/DAT_MPNN

Dual adaptive training of photonic neural networks

Primary LanguagePythonMIT LicenseMIT

Dual adaptive training of photonic neural networks

This repository is for dual adaptive training (DAT) of inference-based photonic neural networks (MPNNs) proposed in the following paper:

Ziyang Zheng*, Zhengyang Duan*, Hang Chen, Rui Yang, Sheng Gao, Haiou Zhang, Hongkai Xiong, Xing Lin, "Dual adaptive training of photonic neural networks." arXiv preprint arXiv:2212.06141 (2022). (*These Authors contributed equally to this work. DOI: https://doi.org/10.48550/arXiv.2212.06141)

The codes for the construction of MPNNs and the complex-valued SEPNs are based on the Neurophox repository (https://github.com/solgaardlab/neurophox) and (https://github.com/wavefrontshaping/complexPyTorch), respectively.

Introduction

Photonic neural network (PNN) is a remarkable analog artificial intelligence (AI) accelerator that computes with photons instead of electrons to feature low latency, high energy efficiency, and high parallelism. However, the existing training approaches cannot address the extensive accumulation of systematic errors in large-scale PNNs, resulting in a significant decrease in model performance in physical systems. Here, we propose dual adaptive training (DAT) that allows the PNN model to adapt to substantial systematic errors and preserves its performance during the deployment. By introducing the systematic error prediction networks with task-similarity joint optimization, DAT achieves the high similarity mapping between the PNN numerical models and physical systems and high-accurate gradient calculations during the dual backpropagation training. We validated the effectiveness of DAT by using diffractive PNNs and interference-based PNNs on image classification tasks. DAT successfully trained large-scale PNNs under major systematic errors and preserved the model classification accuracies comparable to error-free systems. The results further demonstrated its superior performance over the state-of-the-art in situ training approaches. DAT provides critical support for constructing large-scale PNNs to achieve advanced architectures and can be generalized to other types of AI systems with analog computing errors.

Dependencies

Some important dependencies are specified in requirements.txt as follows:

numpy>=1.16
scipy
tensorflow>=2.2.0
torch>=1.10

Running codes

To train (or test) a 3-layer MPNN with 64-dimensional input for MNIST classification in an error-free system, use the following command:

python main.py -g 0 -wave_dims 64 -train (-test) -id 0 \
    -iterN 3 -method ideal -epoch 50 -bs 500 -dataN MNIST 

Explanation for the options (all options are parsed in config.py):

  • -g/--gpu: the id of GPU used. GPU 0 will be used by default.
  • -wave_dims/--waveguide_dims: the dimension of input optical field.
  • -train (-test) option indicates training or testing mode.
  • -id/--exp_id: experiment id, used to differentiate experiments with the same setting.
  • -iterN/--iter_name: the number of photonic meshes for constructing MPNN.
  • --method/--train_method: the method to train the MPNN, including:
    • ideal standing for in silico training in an error-free system;
    • pat for physics-aware training;
    • dat for dual adaptive training.
  • -epoch: the epoches in training stage.
  • -bs/--train_batch_size: the batch size in training stage.
  • -dataN/--data_name: names of dataset, including MNIST and FMNIST.

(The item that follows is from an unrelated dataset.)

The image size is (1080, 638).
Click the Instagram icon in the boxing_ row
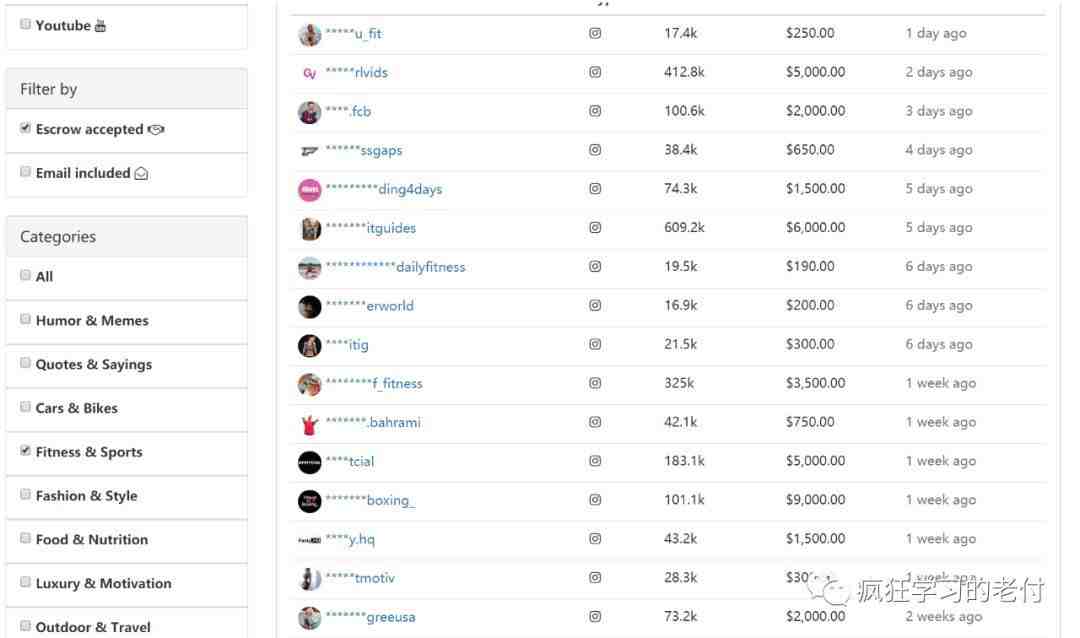pyautogui.click(x=595, y=500)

To train (or test) the MPNN with PAT under systematic errors, use the following command:

python main.py -g 0 -wave_dims 64 -train (-test) -id 0 \
    -iterN 3 -method pat -epoch 50 -bs 500 -dataN MNIST \
    -bsE 0.04 -phaseE 0.04 -Etype bothE 

Explanation for the new options:

  • -bsE/--bs_error: std of beamspliter errors.
  • -phaseE/--phase_error: std of phase shifter errors.
  • -Etype/--error_type: choices: ['noE', 'phaseE', 'bsE', 'bothE']:
    • noE standing for the error-free system;
    • phaseE for the individual phase shifter errors;
    • bsE for individual beamsplitter errors;
    • bothE for joint errors.

To train (or test) the MPNN with DAT under systematic errors, use the following command:

python main.py -g 0 -wave_dims 64 -train (-test) -id 0 \
    -iterN 3 -method dat -epoch 50 -bs 500 -dataN MNIST \
    -phaseE 0.04 -Etype phaseE -cn UNet -ks 3 -FM_num 4 8 16 
    (-misu) (-miss) (-p)

Explanation for the new options:

  • -cn/--cn_model: the choice of SEPN. Default is UNet,
  • -ks/--kernel_size: kernel size of convolution layers of SEPNs.
  • -FM_num: number of feature maps, refer to F_1, F_2 and F_3 in the paper.
  • -misu/--meas_IS_unitary (-miss/--meas_IS_separable): whether implementing DAT in unitary or separable mode. -misu for unitary mode and -miss for separable mode.
  • -p/--plot: the options for saving phase, confusion matrix and energe distribution during testing phase.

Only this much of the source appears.